Collected data
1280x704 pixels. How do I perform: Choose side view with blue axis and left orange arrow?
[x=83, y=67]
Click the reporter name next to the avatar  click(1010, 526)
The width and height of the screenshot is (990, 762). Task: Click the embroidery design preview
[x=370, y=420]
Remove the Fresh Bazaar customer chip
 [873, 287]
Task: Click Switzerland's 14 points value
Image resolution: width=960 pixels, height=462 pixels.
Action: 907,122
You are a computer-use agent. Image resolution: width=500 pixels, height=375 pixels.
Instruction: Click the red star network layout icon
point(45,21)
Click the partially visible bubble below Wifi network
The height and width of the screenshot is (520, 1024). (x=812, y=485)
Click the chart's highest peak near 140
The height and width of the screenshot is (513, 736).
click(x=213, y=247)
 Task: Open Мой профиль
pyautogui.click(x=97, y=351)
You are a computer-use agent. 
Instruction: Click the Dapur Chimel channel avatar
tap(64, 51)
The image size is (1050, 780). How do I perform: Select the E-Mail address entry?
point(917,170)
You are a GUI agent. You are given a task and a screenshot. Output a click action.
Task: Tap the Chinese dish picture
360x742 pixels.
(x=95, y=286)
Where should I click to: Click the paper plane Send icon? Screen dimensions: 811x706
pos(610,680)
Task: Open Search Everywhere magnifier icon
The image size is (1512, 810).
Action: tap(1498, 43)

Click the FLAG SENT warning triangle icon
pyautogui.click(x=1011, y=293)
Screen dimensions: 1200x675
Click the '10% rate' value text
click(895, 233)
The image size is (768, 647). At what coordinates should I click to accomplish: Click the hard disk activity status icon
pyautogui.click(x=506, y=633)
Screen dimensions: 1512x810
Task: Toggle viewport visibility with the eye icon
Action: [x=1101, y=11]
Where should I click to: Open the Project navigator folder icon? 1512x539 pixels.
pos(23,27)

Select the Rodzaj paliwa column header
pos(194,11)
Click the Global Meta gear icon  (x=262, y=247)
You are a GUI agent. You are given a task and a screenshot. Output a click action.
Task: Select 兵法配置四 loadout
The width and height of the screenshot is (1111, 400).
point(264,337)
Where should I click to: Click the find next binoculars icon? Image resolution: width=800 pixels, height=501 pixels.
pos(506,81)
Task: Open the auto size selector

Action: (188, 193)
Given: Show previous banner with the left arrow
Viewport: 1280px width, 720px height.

What is expected –
The reply should consist of the records, reproduced exactly.

Answer to this problem –
1280x704 pixels. How do I perform: Choose side view with blue axis and left orange arrow?
[x=83, y=67]
Click the reporter name next to the avatar  click(1010, 526)
The width and height of the screenshot is (990, 762). Task: Click the embroidery design preview
[x=370, y=420]
Remove the Fresh Bazaar customer chip
 [873, 287]
Task: Click Switzerland's 14 points value
Image resolution: width=960 pixels, height=462 pixels.
Action: 907,122
You are a computer-use agent. Image resolution: width=500 pixels, height=375 pixels.
Instruction: Click the red star network layout icon
point(45,21)
Click the partially visible bubble below Wifi network
The height and width of the screenshot is (520, 1024). (x=812, y=485)
Click the chart's highest peak near 140
The height and width of the screenshot is (513, 736).
click(x=213, y=247)
 Task: Open Мой профиль
pyautogui.click(x=97, y=351)
You are a computer-use agent. 
Instruction: Click the Dapur Chimel channel avatar
tap(64, 51)
The image size is (1050, 780). How do I perform: Select the E-Mail address entry?
point(917,170)
You are a GUI agent. You are given a task and a screenshot. Output a click action.
Task: Tap the Chinese dish picture
360x742 pixels.
(x=95, y=286)
Where should I click to: Click the paper plane Send icon? Screen dimensions: 811x706
pos(610,680)
Task: Open Search Everywhere magnifier icon
The image size is (1512, 810).
Action: tap(1498, 43)

Click the FLAG SENT warning triangle icon
pyautogui.click(x=1011, y=293)
Screen dimensions: 1200x675
Click the '10% rate' value text
click(895, 233)
The image size is (768, 647). At what coordinates should I click to accomplish: Click the hard disk activity status icon
pyautogui.click(x=506, y=633)
Screen dimensions: 1512x810
Task: Toggle viewport visibility with the eye icon
Action: [x=1101, y=11]
Where should I click to: Open the Project navigator folder icon? 1512x539 pixels.
pos(23,27)

Select the Rodzaj paliwa column header
pos(194,11)
Click the Global Meta gear icon  (x=262, y=247)
You are a GUI agent. You are given a task and a screenshot. Output a click action.
Task: Select 兵法配置四 loadout
The width and height of the screenshot is (1111, 400).
point(264,337)
Where should I click to: Click the find next binoculars icon? Image resolution: width=800 pixels, height=501 pixels.
pos(506,81)
Task: Open the auto size selector

Action: (188, 193)
Given: Show previous banner with the left arrow
Viewport: 1280px width, 720px height.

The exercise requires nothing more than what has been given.